Помещение было небольшим, примерно двадцать на двенадцать футов. Освещенность других комнат еще более подчеркивала царившую в нем темноту. Единственным источником света были голубые, красные и желтые лучи, проникавшие через шесть небольших витражных окон. Мэтью удалось различить скамью, подсвечник, прямоугольные иконы на стенах. На тех из них, которые были ближе к нему, можно было разобрать детали: фигуры людей, крест на фоне серо-голубого неба. Однако он не мог разглядеть икону, висевшую прямо напротив арочного проема, пока хозяйка не повернула выключатель в соседней комнате, и тогда Пресвятая Богородица Катарини медленно показалась из темноты.
Икона, размером примерно двадцать четыре на тридцать дюймов, была сильно повреждена по краям. На первый взгляд она могла показаться почти абстрактной: светящееся золотое поле и красно-коричневый клин, врезающийся в него снизу и занимающий почти все пространство иконы. Однако то, что выглядело как клин, на самом деле оказалось одеянием, окутывавшим тело и голову женщины. Ее руки были подняты к груди в мольбе. Мэтью отчетливо видел капюшон, но в темноте не мог разобрать черт лица. Кроме глаз. Глаза притягивали к себе, и Мэтью вдруг осознал, что помимо воли прошел полкомнаты по направлению к иконе. И хотя он видел фотографию иконы, он оказался не готов увидеть эти парящие глаза. Большие, темно-карие, почти черные, миндалевидные — в лучших традициях восточной иконописи. Проникающие, всепонимающие, всепрощающие или, скорее, готовые к всепрощению, но только после чего-то, о чем они молили. Мэтью смотрел прямо в эти глаза и в конце концов был вынужден отвести взгляд.

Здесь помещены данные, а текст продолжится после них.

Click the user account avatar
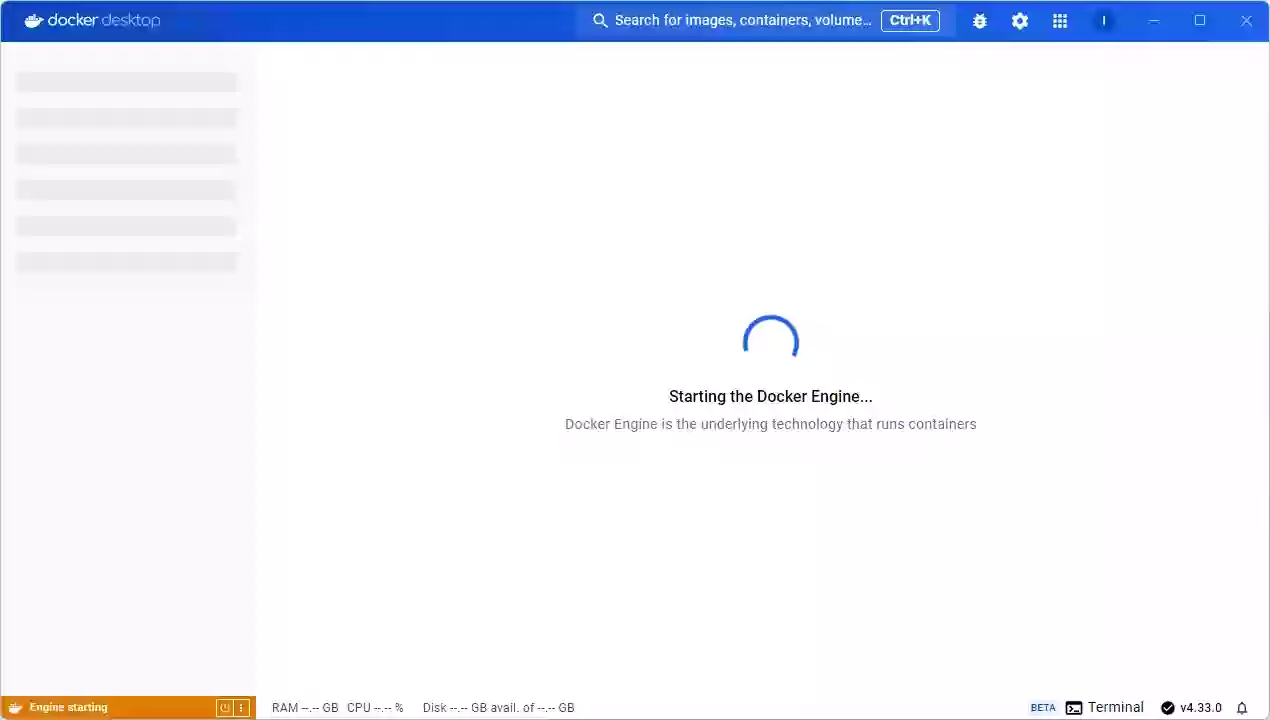pyautogui.click(x=1104, y=21)
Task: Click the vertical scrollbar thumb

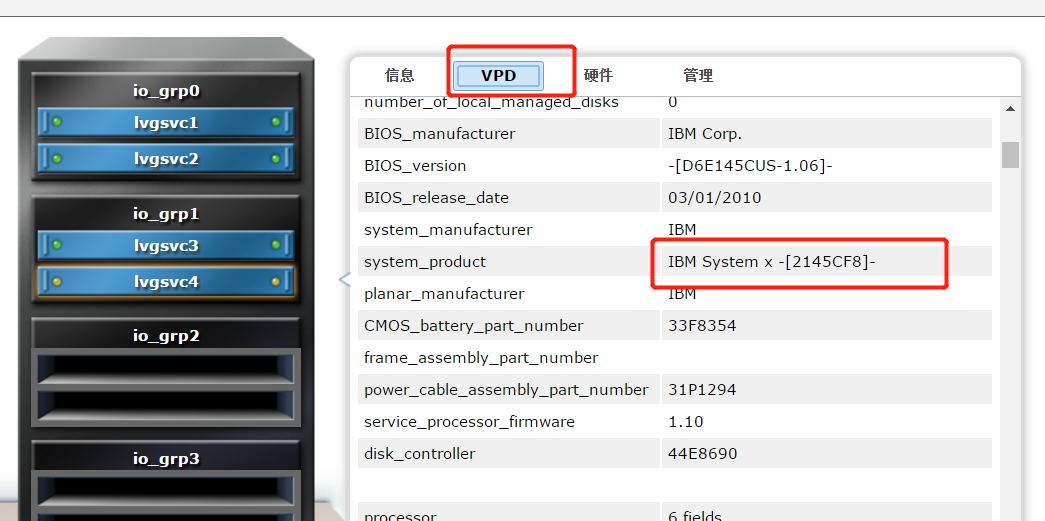Action: click(1010, 154)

— С вами все в порядке? — тихо прозвучал ее голос у него за спиной.
— Да.
— Они внутрь проникают, да? Эти глаза. Я не могу долго на них смотреть.
— Да, они очень выразительны.
— Немного даже пугающие, мне кажется. Красивые, но оценивающие. Так ощущаешь религию в молодости.
— Полагаю, религия имела несравненно большее значение в те времена, когда была написана эта икона.
— Я думаю о шедеврах Возрождения. — Сейчас она стояла рядом с ним, произнося слова тихо, почти ему на ухо. — С точки зрения мастерства они безупречны. Мария всегда безмятежна. И все-таки здесь больше какой-то силы, жизненности. Она выглядит грозной. Как божество. Хотя на самом деле Богородица не относится к божествам.
— У греков относится.
— Простите мне мою болтовню. Я могу свалить вину на кофе, но на самом деле я нервничаю, когда нахожусь здесь.
— Чувство вины?
— Может быть. На мой взгляд, эта работа бередит душу. Дед мог сидеть перед ней часами — не знаю, как он это выдерживал. — Он почувствовал на шее ее дыхание: она глубоко вздохнула, пытаясь успокоиться. — Он вообще-то здесь умер.